Hey Critics, Step Away from Melissa McCarthy!

The Identity Theft star was ripped to shreds by a film critic, who focused on her weight, and we're steamed! We applaud the Oscar-nominated actress for changing women's roles in comedy

Film critics, you have been warned: do not mess with our girl Melissa McCarthy! The comedienne, easily one of the funniest and most likable people on the planet, is the subject of a horrifying review by The New York Observer's Rex Reed. Not only does the critic accuse McCarthy of ruining the new comedy Identity Thief, but he refers to her as "humongous," a "female hippo" and "tractor-sized."

"Melissa McCarthy is a gimmick comedian who has devoted her short career to being obese and obnoxious with equal success," Reed writes, bemoaning that "poor Jason Bateman" is "stuck" sharing a screen with her.
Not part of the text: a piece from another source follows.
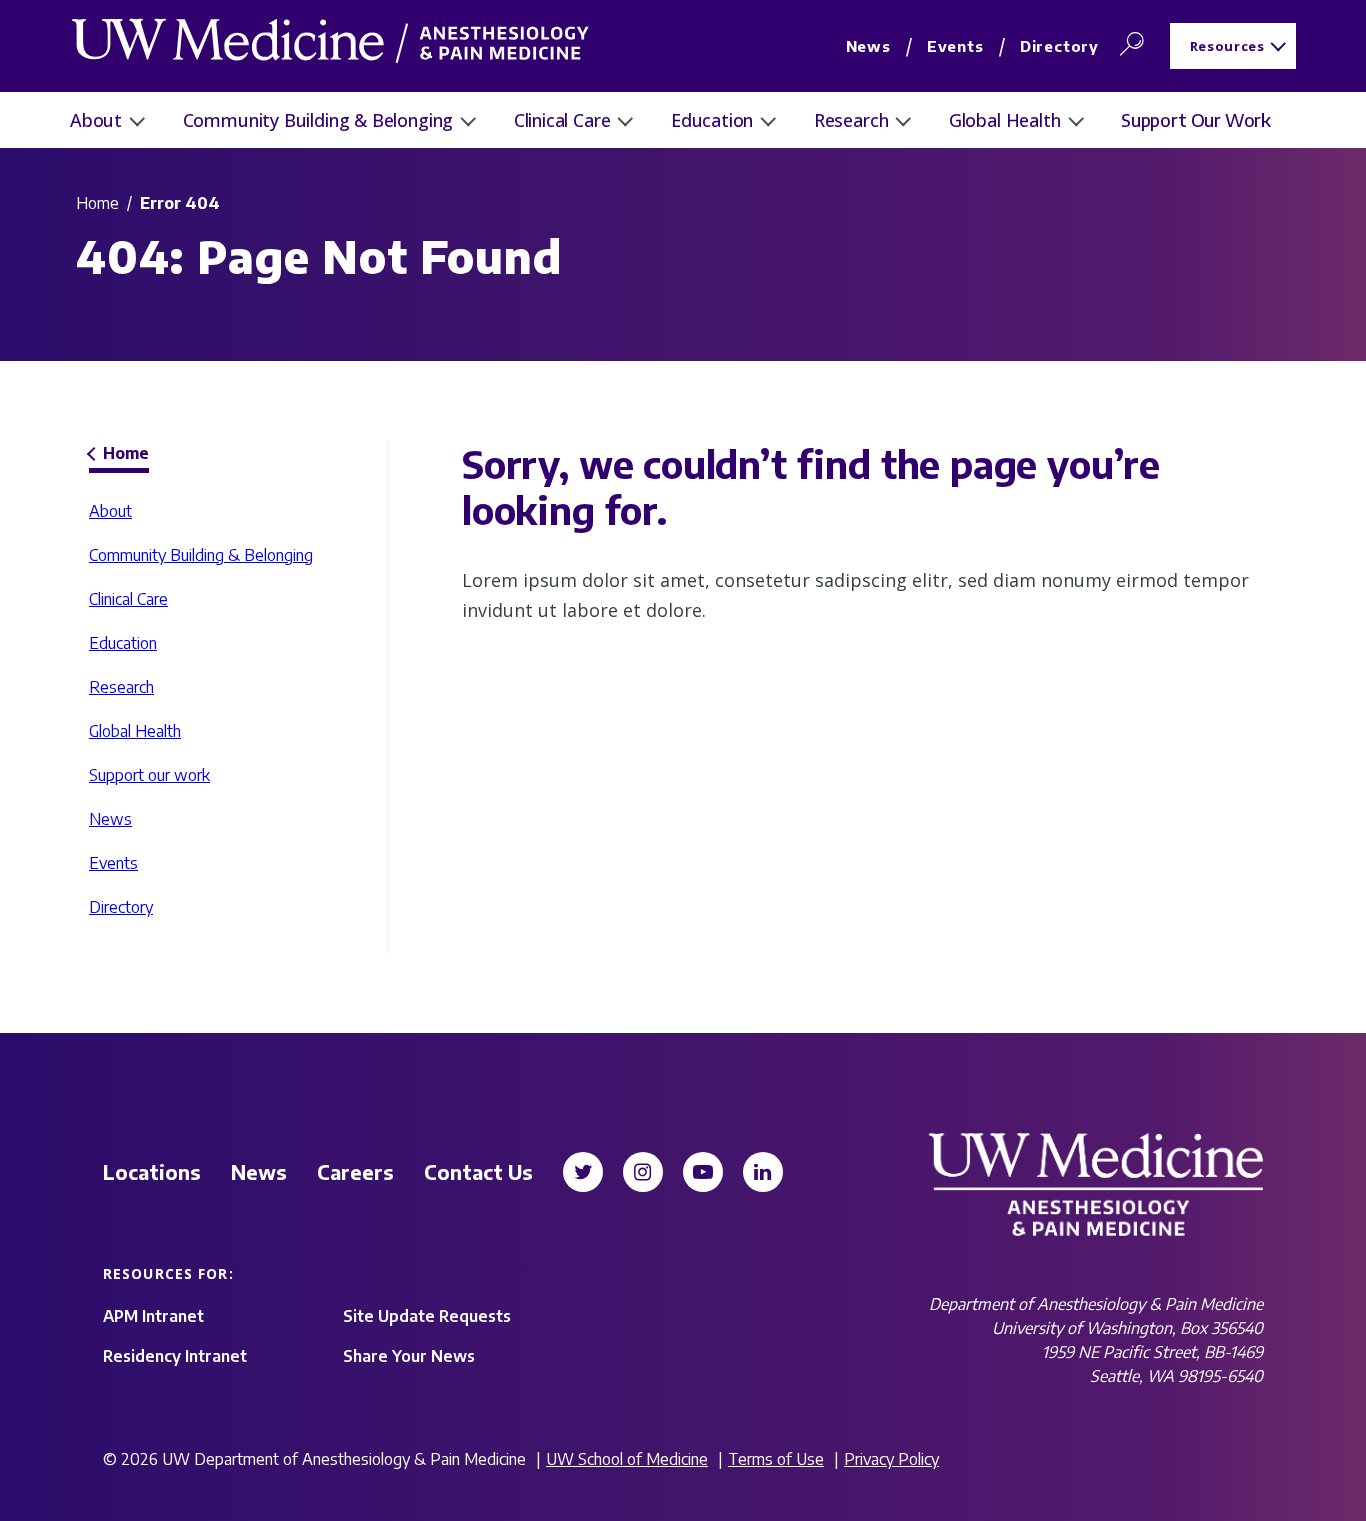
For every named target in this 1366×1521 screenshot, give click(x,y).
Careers (355, 1171)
Okay, first of all, we understand that comedy is subjective. This guy clearly doesn't crack up whenever McCarthy is onscreen, as we did during Bridesmaids. But while we're on the subject, we'd like to note that McCarthy received an Oscar nomination for that role. She also has two Emmy nods and a win. This is not the resume of a "gimmick comedian."

Now, we're not saying that everything she touches turns to gold. Identity Theft may well turn out to be a not-so-great movie.

But it's the reviewer's descriptions of McCarthy that really get us. He can't stop talking about how awful she is, and here are his two main gripes: she's fat, and she's obnoxious.

Yes, Melissa McCarthy is fat. Don't worry, she knows. But she wasn't trying to be pretty for this role. Actually, it's the opposite: her character's less-than-desirable look took two hours of make-up to achieve. Why is it that Nicole Kidman can put on a prosthetic nose and become a Hollywood heroine, but a funny lady doing the same thing is just being "obnoxious"?

And about that: what's wrong with obnoxious? McCarthy is a character actress, playing a character. Will Ferrell, Steve Carell and Kristen Wiig top a long list of people who mostly play obnoxious characters, because they're funnier that way.

Reed's review reminds us of the recent New York Post review of Girls, which called Lena Dunham's body "blobby" and her character unlovable.

Here's what we're noticing: it makes some people really uncomfortable when actresses play characters who aren't pretty and sweet. It's one thing if it happens in a drama; it's another if they're doing comedy. As women, we're constantly told we need to be attractive, accommodating and nice. Lena Dunham and Melissa McCarthy are not playing by the rules!

And you know what? We're in the middle of a comedy renaissance right now. There's never been a better time for funny people in film or TV, and that is, in large part, because comediennes are refusing to just stand there and look pretty. They don't want to play the girlfriend who shows up in lingerie and says three lines, because that's boring.

Instead, women in comedy are being ambitious. They're being obnoxious. They're not apologizing. Comedy is all about making people uncomfortable and transcending it with laughter. Maybe critics like Rex Reed have forgotten how to laugh. Thankfully, we're pretty sure that Melissa McCarthy is laughing too hard to care.